Exercise details: Examine the records and identify each line that includes the string "agent". Copy those lines.

┄┄┄┄┄┄┄┄┄┄

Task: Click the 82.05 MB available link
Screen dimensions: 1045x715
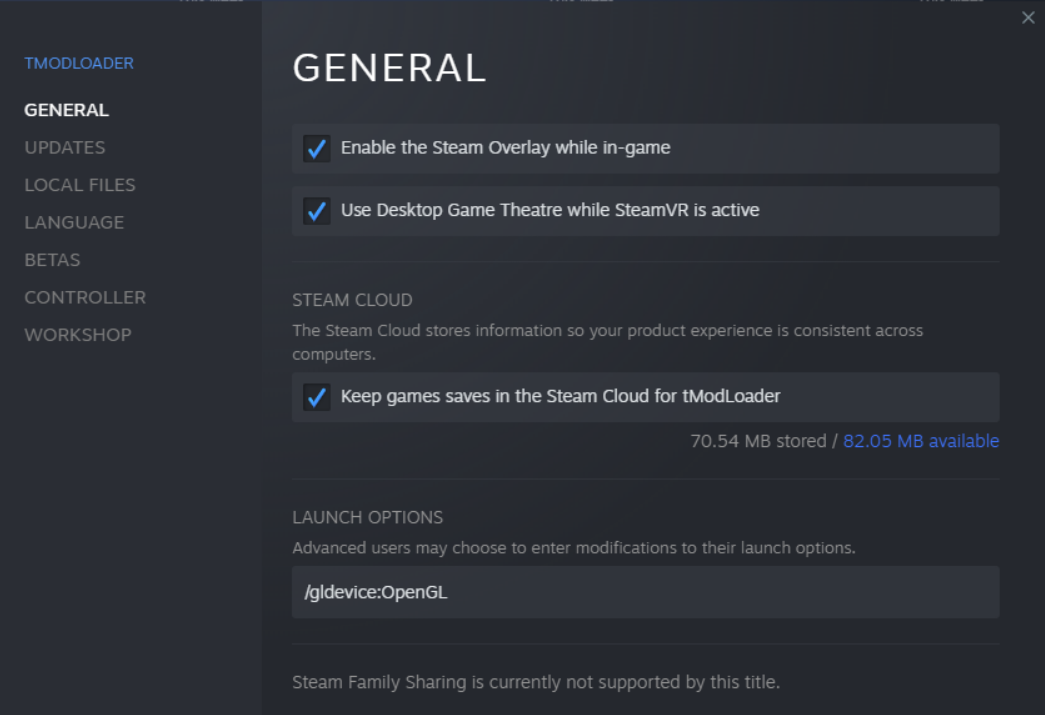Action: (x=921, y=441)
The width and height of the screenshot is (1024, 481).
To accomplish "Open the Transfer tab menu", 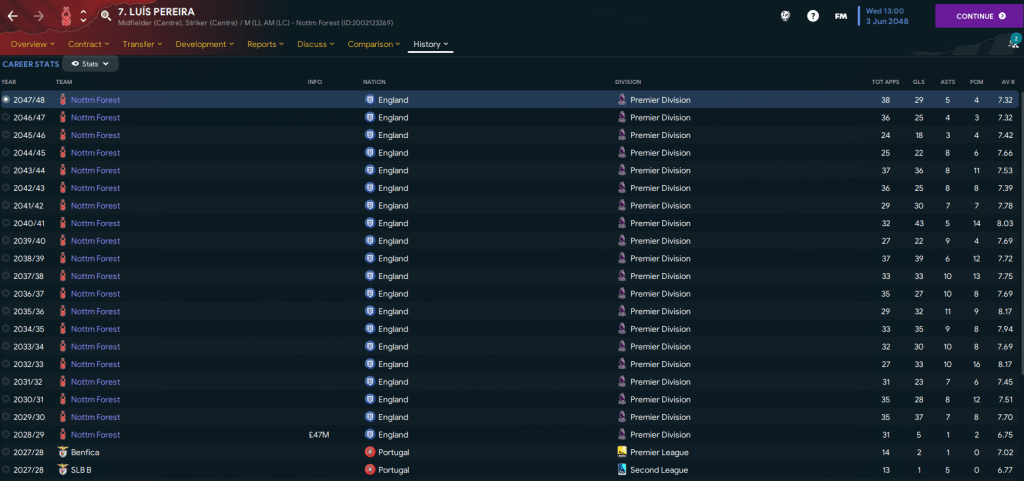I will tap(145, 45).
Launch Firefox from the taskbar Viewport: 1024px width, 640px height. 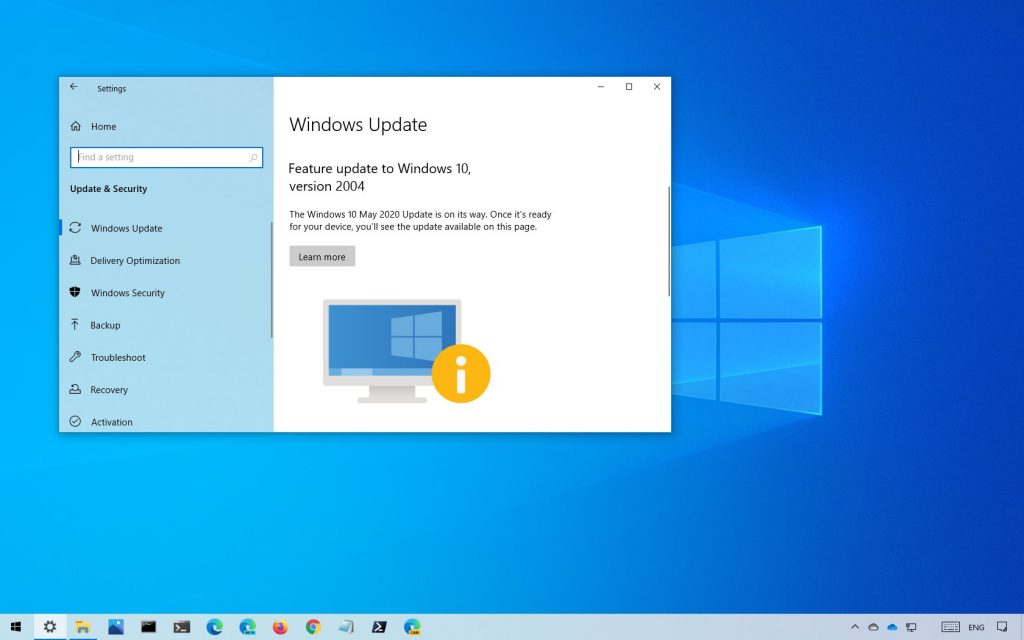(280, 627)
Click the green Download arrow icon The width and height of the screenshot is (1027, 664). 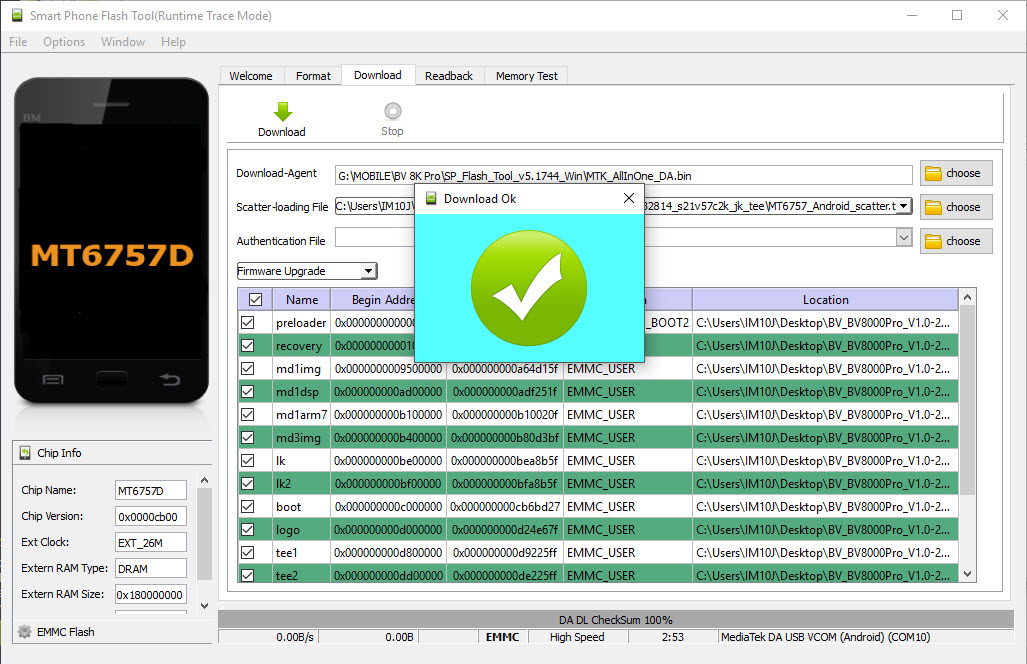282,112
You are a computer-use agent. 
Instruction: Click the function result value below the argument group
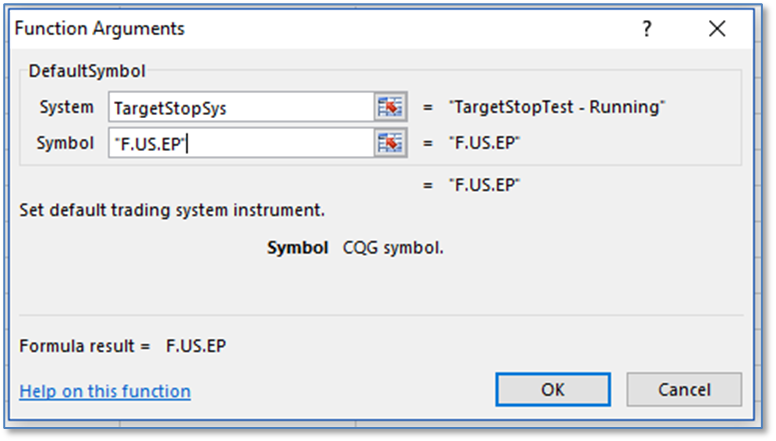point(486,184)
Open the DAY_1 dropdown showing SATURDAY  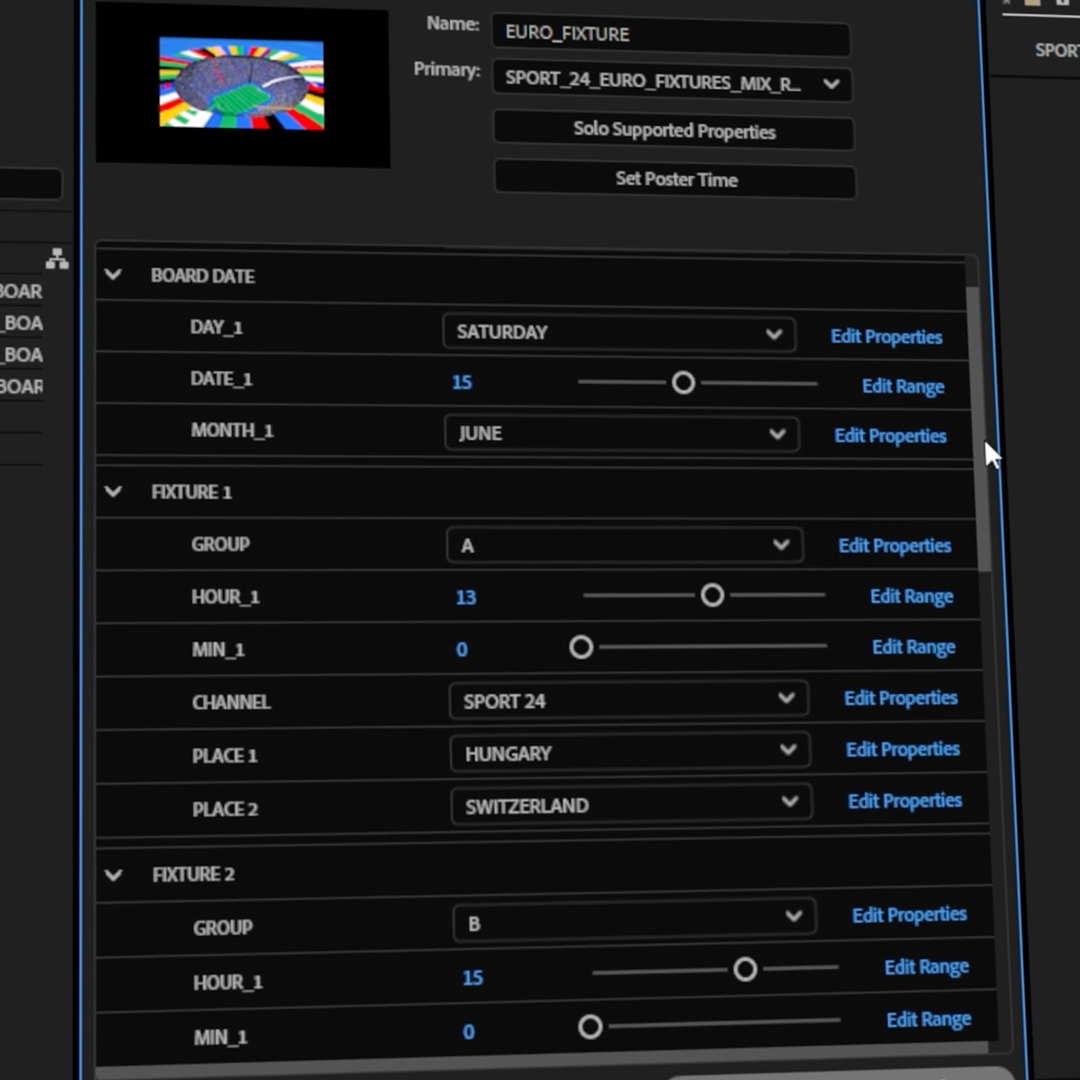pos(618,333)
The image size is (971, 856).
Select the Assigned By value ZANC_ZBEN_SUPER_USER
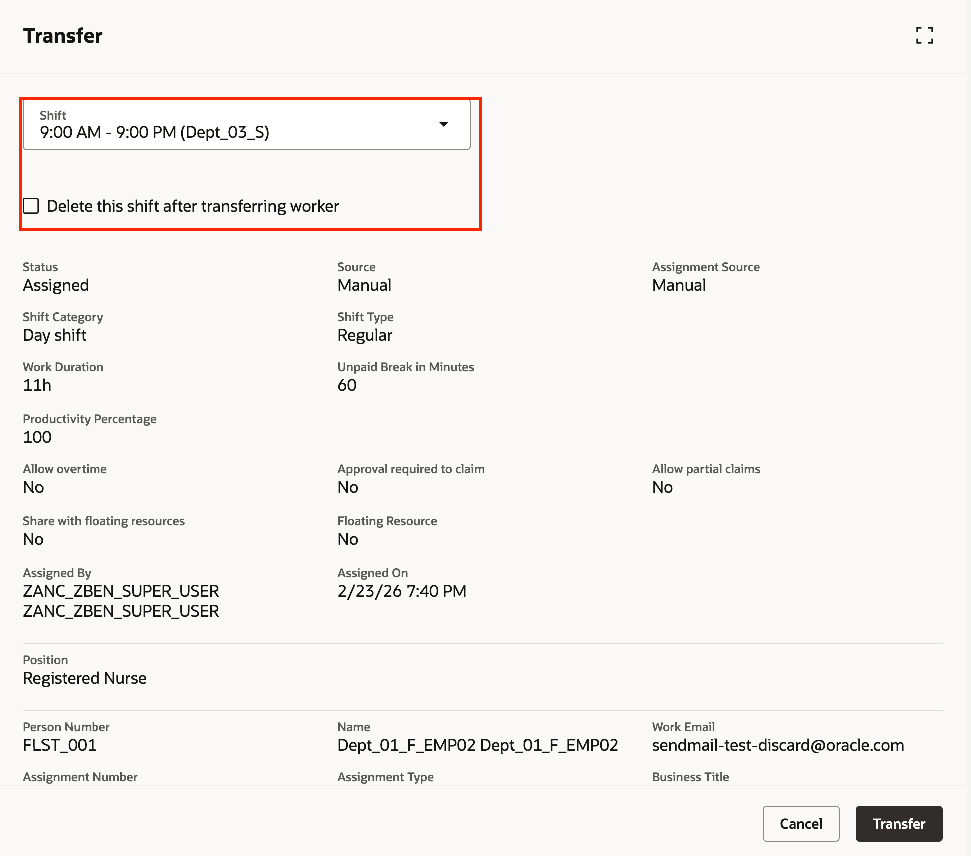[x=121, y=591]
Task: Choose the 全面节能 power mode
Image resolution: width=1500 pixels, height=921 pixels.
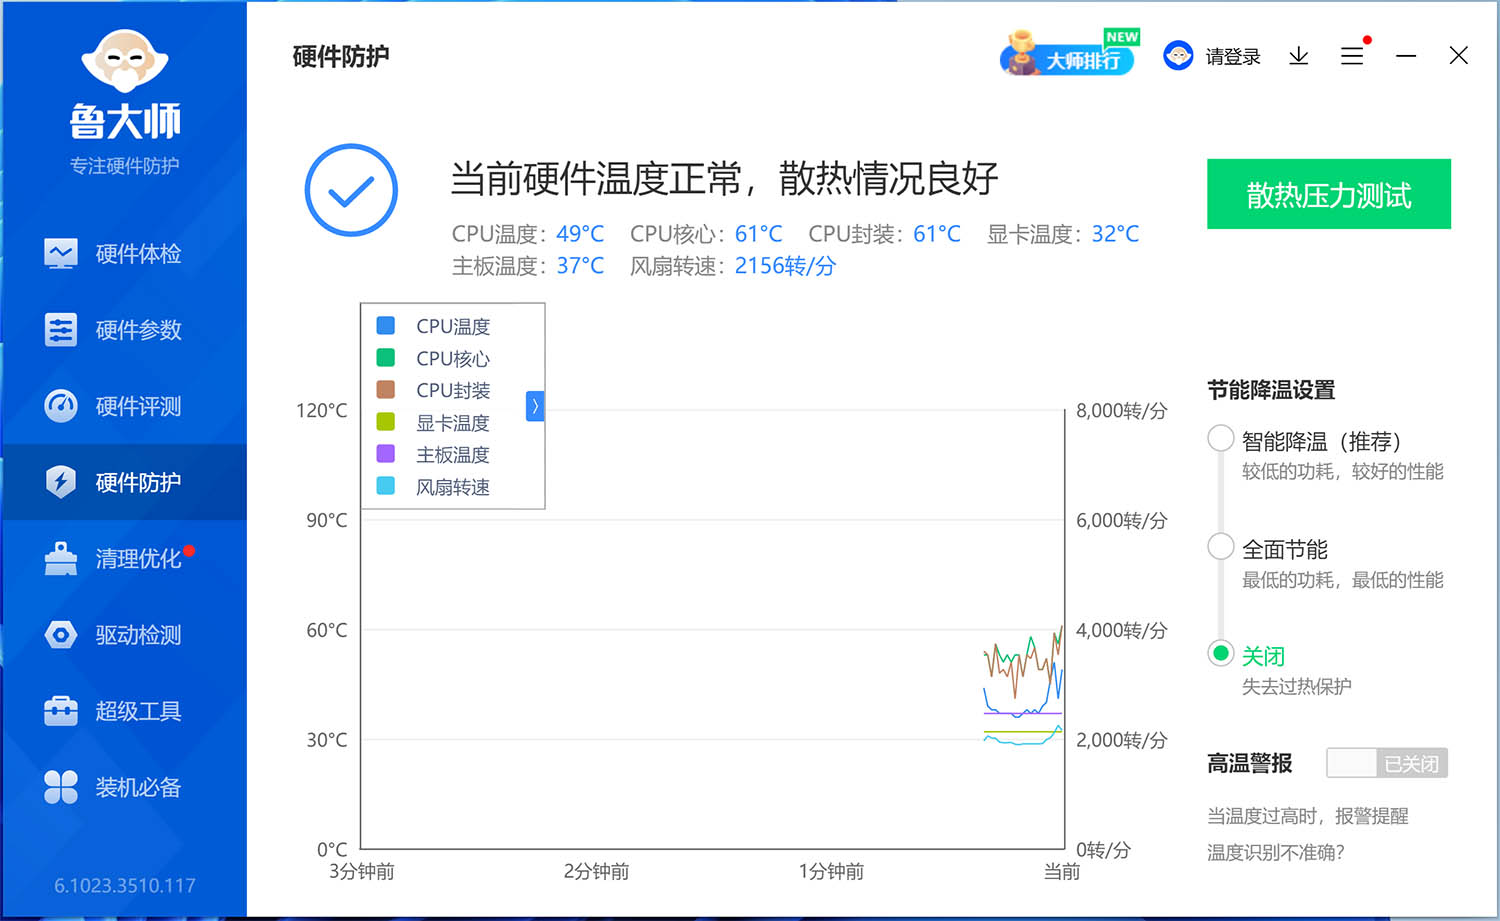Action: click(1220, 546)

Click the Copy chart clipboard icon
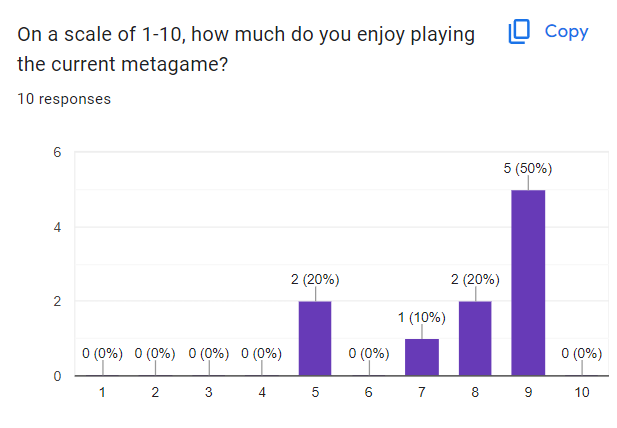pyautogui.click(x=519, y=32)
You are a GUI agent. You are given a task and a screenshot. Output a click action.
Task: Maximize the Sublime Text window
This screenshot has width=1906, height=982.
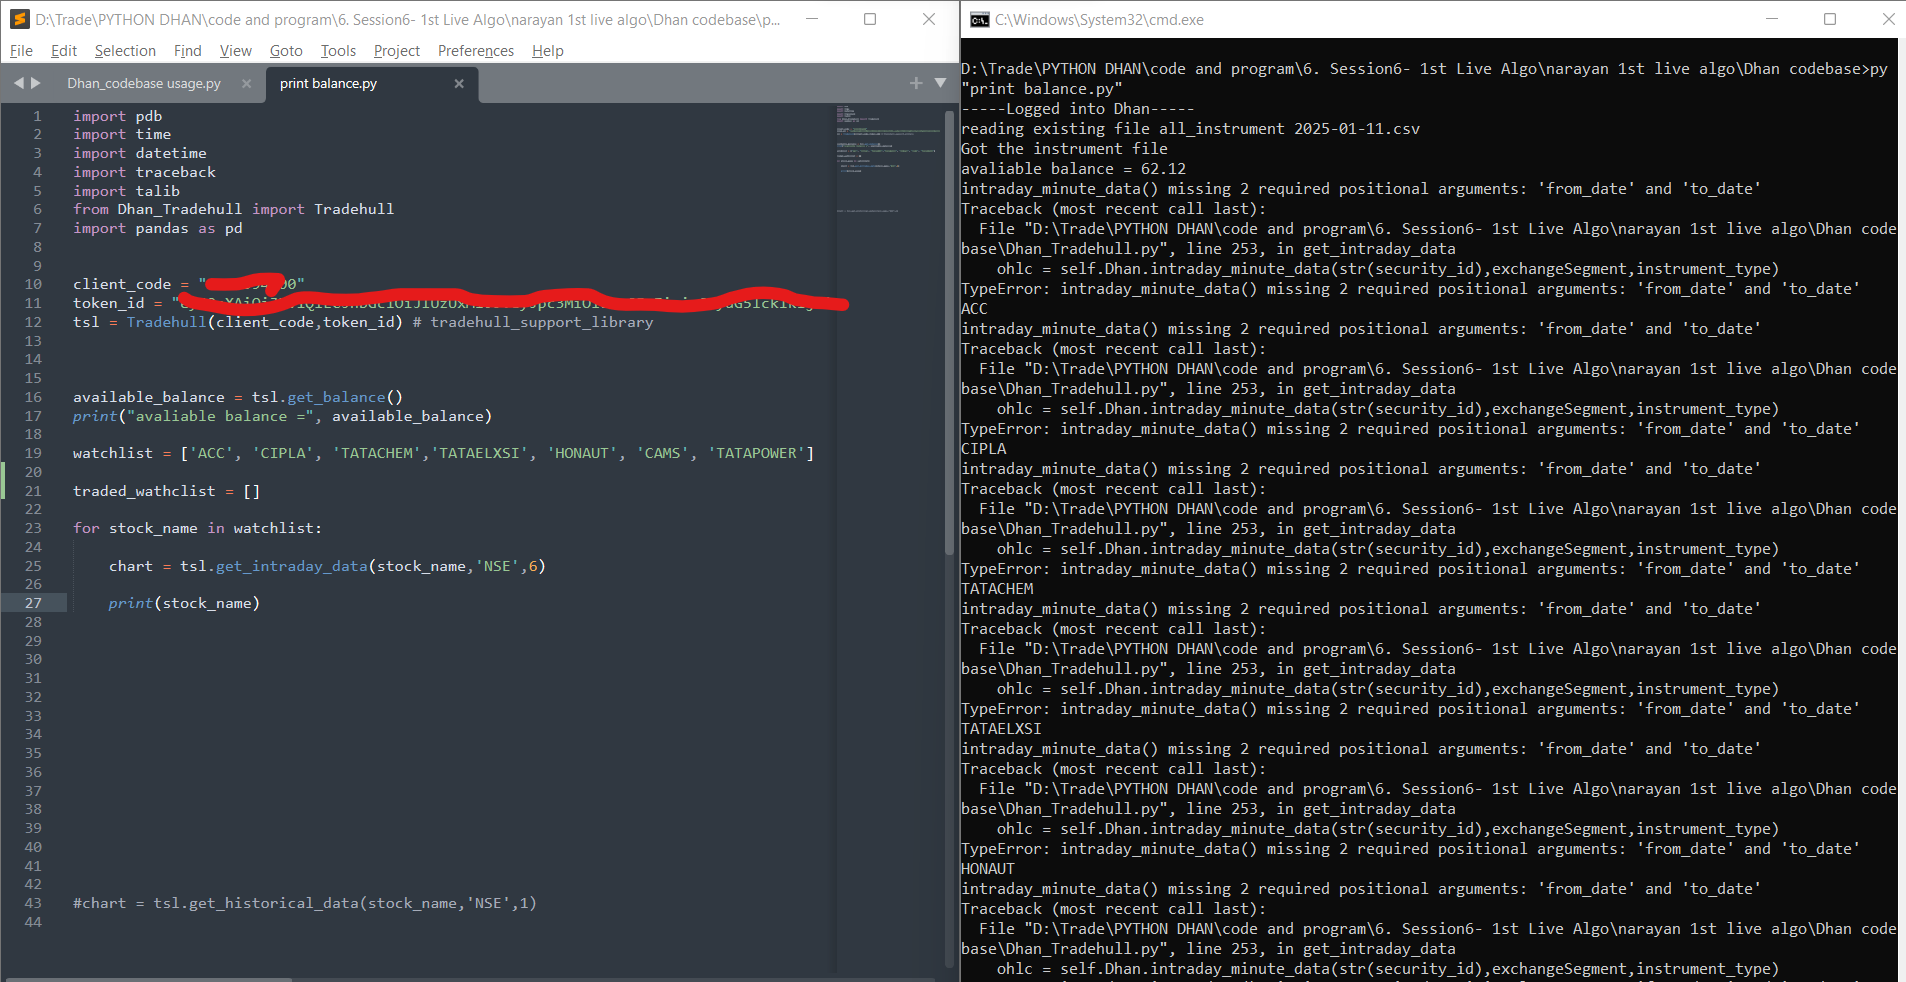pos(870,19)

┄┄┄┄┄┄┄┄┄┄

Solution:
You are a computer-use agent. 
You are a GUI agent. You are given a task and a screenshot. Output a click action.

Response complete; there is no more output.